- **必要な作業 1**
トナー製造に関する抜粋では、衝突式粉砕機と風力分級機で粉砕と分級を行っている。それが何を目指して行われたのかを、1〜3文で説明せよ。
- **必要な作業 2**
トナー製造に関する抜粋のうち、「結着樹脂:加水分解処理済み樹脂1−1 90質量部」から「方法により試験し、評価した。」までを、両端を含めてそのまま書き写せ。

- **ページ抜粋**
┌──
結着樹脂:加水分解処理済み樹脂1−1 90質量部
着色剤:カーボンブラック(CABOT(株)製MOGUL L) 4質量部
離型剤:カルナウバワックス1号粉末(日本ワックス(株)製) 6質量部
得られた混合粉体を2軸押出機(スクリュウ径43mm、L/D=34)で溶融混練した後、延伸し、冷却し、ロートプレックス(ホソカワミクロン(株)製、2mmスクリーン)で粗砕した。その後、衝突式粉砕機(日本ニューマチック工業IDS−2)・風力分級機(日本ニューマチック工業DSX−2)にて、トナー平均粒径が9.0μmになるように粉砕及び分級を行い、微粒子を得た。
得られた微粒子100質量部に外添剤として、「RY200」(日本アエロジル(株)製:疎水性シリカ、1次粒子径12nm)を2質量部添加し、ヘンシェルミキサー(撹拌強化羽装着、三井鉱山(株)製)で3分間撹拌混合し、トナーを得た。
(実施例2〜8、比較例1〜4)
結着樹脂として、下記表2に示す種々の加水分解処理済み樹脂を用いたことを除いて、実施例1と同様にしてトナーを得た。
以上のようにして得られた実施例1〜8、比較例1〜4のトナーのかぶり、濃度安定性、保存性、定着性、及び粉砕性について、下記の試験方法により試験し、評価した。
(試験1−かぶり)
└──
(保存項目)
┌──
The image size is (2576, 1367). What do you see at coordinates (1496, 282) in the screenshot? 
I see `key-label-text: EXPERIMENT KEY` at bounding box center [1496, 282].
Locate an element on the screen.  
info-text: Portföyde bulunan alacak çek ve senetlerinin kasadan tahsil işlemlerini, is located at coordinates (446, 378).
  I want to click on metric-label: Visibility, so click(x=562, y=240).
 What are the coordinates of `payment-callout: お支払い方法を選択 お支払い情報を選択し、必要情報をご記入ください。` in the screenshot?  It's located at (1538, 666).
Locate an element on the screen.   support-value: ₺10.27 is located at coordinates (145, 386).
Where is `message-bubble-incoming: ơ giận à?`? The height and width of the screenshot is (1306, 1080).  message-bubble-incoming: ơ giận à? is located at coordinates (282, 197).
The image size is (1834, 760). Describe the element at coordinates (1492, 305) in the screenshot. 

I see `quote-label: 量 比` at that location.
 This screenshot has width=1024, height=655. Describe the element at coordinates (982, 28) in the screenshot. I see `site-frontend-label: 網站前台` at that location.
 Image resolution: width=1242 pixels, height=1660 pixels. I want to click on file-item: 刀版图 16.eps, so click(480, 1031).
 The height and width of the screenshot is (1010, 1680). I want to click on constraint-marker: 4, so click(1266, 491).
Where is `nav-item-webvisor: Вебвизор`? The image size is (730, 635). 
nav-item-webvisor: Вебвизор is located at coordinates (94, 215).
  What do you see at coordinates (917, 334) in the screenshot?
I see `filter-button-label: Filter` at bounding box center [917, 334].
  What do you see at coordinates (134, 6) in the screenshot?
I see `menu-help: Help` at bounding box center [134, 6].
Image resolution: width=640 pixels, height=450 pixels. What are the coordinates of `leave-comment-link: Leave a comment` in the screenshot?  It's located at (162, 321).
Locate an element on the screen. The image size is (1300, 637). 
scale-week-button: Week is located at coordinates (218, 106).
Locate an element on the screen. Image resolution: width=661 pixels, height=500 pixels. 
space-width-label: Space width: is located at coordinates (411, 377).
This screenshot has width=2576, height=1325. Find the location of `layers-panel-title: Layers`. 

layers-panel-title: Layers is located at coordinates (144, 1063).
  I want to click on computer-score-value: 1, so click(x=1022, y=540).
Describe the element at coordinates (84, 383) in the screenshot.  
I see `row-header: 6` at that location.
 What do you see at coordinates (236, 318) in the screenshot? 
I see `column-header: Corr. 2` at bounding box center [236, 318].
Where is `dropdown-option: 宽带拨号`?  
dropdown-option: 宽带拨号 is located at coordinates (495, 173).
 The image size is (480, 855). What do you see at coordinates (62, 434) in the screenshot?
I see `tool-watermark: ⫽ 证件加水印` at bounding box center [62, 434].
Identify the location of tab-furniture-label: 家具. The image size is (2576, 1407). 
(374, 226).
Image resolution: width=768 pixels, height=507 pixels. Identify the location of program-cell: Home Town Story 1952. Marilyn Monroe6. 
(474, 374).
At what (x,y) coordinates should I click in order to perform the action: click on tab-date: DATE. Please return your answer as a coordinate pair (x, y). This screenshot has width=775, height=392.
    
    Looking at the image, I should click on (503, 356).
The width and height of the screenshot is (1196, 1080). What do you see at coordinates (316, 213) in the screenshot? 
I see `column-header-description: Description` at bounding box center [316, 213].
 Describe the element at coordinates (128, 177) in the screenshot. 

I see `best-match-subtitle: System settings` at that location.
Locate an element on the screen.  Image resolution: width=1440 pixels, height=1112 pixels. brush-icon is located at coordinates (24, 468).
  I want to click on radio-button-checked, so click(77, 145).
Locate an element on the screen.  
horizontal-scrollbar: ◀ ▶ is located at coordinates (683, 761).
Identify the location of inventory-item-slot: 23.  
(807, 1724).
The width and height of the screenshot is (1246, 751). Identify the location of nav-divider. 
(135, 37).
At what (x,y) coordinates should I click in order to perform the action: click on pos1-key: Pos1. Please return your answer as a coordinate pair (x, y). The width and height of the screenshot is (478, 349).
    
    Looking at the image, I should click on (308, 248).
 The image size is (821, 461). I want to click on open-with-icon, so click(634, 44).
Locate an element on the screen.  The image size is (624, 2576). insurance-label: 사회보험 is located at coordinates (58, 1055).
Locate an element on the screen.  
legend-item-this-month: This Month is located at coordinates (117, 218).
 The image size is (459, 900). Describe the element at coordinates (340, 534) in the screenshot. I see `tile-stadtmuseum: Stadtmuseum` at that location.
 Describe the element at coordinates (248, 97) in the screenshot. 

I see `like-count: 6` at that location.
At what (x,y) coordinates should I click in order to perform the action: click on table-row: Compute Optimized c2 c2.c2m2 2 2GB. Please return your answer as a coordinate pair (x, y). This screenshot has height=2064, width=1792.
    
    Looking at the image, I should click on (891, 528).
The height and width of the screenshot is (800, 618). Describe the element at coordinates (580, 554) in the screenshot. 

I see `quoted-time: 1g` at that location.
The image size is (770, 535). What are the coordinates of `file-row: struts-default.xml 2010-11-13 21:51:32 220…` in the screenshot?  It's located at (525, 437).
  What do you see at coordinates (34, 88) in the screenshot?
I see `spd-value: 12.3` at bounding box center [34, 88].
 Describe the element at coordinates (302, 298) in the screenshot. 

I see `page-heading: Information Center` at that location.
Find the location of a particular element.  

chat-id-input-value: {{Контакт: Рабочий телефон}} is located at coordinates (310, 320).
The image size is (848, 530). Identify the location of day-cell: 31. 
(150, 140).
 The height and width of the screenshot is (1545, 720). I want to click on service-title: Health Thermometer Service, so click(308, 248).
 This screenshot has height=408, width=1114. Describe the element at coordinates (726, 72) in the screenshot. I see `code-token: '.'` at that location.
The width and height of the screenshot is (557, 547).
└──
- **想定解答 1**
粉砕と分級は、トナーの平均粒径が9.0μmになるように行われた。その結果として微粒子が得られた。

- **想定解答 2**
結着樹脂:加水分解処理済み樹脂1−1 90質量部
着色剤:カーボンブラック(CABOT(株)製MOGUL L) 4質量部
離型剤:カルナウバワックス1号粉末(日本ワックス(株)製) 6質量部
得られた混合粉体を2軸押出機(スクリュウ径43mm、L/D=34)で溶融混練した後、延伸し、冷却し、ロートプレックス(ホソカワミクロン(株)製、2mmスクリーン)で粗砕した。その後、衝突式粉砕機(日本ニューマチック工業IDS−2)・風力分級機(日本ニューマチック工業DSX−2)にて、トナー平均粒径が9.0μmになるように粉砕及び分級を行い、微粒子を得た。
得られた微粒子100質量部に外添剤として、「RY200」(日本アエロジル(株)製:疎水性シリカ、1次粒子径12nm)を2質量部添加し、ヘンシェルミキサー(撹拌強化羽装着、三井鉱山(株)製)で3分間撹拌混合し、トナーを得た。
(実施例2〜8、比較例1〜4)
結着樹脂として、下記表2に示す種々の加水分解処理済み樹脂を用いたことを除いて、実施例1と同様にしてトナーを得た。
以上のようにして得られた実施例1〜8、比較例1〜4のトナーのかぶり、濃度安定性、保存性、定着性、及び粉砕性について、下記の試験方法により試験し、評価した。